Per neuropsychological examination, on contrary, both right-HS and left-HS had a worse performance in verbal memory compared to controls and MRI-negative. Little is known about MRI-negative patients and this result indicates that the presence of atrophy may be more harmful to verbal memory. Also, despite the impaired hippocampal activation, the recruitment of other areas may have been sufficient to yield a normal verbal memory performance in the MRI-negative group. Different from other groups, MRI-negative presented increased connectivity of basal ganglia, which may be explained by their involvement in DMN as an important role in cognitive flexibility. Also, the striatum (largest basal ganglia’s structure) participation is related to interactions between different resting state networks, such as dorsal attention and frontoparietal networks 36, 37, suggesting the influence of these areas in higher cognition, especially in attention related activities. As verbal memory is a cognitive function that also depends on attention, the increased connectivity of basal ganglia may somehow explain the better performance of MRI-negative group in verbal memory, compared to other TLE groups. Future studies are necessary to clarify the role of basal ganglia in DMN, and its impact on MR-negative patients’ cognition.

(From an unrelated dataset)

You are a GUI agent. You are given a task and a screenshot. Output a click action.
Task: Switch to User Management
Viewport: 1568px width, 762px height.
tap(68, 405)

Visual memory is usually attributed to right hemisphere and our results confirm a worse performance for right-HS compared to controls and left-HS, as expected 38, 39. Although visual memory is classically associated with right hemisphere, in the last decades studies have hypothesized that this subtype of memory has a more widespread and bilateral brain’s representation 40. MRI-negative and right-HS groups performed similarly in visual memory - therefore worse than left-HS and controls - which may be explained by the similar patterns of functional connectivity between MRI-negative and right-HS, as well as the extensive representation that may characterize the visual memory. As we have already mentioned, little is known about MRI-negative patients, particularly considering DMN and cognition and our new results can add important information about the topic. For both delayed recall and IQ, MTLE groups performed poorer than controls, but similarly among them. It may be explained by the more complex and diffuse nature of these cognitive functions and the widespread pattern of abnormal functional connectivity.

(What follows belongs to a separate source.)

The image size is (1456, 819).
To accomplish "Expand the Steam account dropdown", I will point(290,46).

Some limitations of our work consisted in not considering the type and quantity of antiepileptic drugs in use during the neuropsychological evaluation and the MRI acquisition. Also, we could not subdivide MRI-negative group based on EEG given the reduced number of subjects. Further studies may consider those variables and might contribute to a better understanding of the DMN and its relation to cognition in patients with MTLE.
CONCLUSION
Our data suggest that MTLE disrupts the normal pattern of DMN, as we observed reduction of temporal lobe recruitment in patients, especially in the left-HS group. The absence of HS (MRI-negative) seems to yield a less prominent disruption in both functional connectivity and neuropsychological performance in verbal memory. For visual memory, both right-HS and MRI-negative groups presented the poorest scores and, interestingly, they have similar abnormal functional connectivity patterns.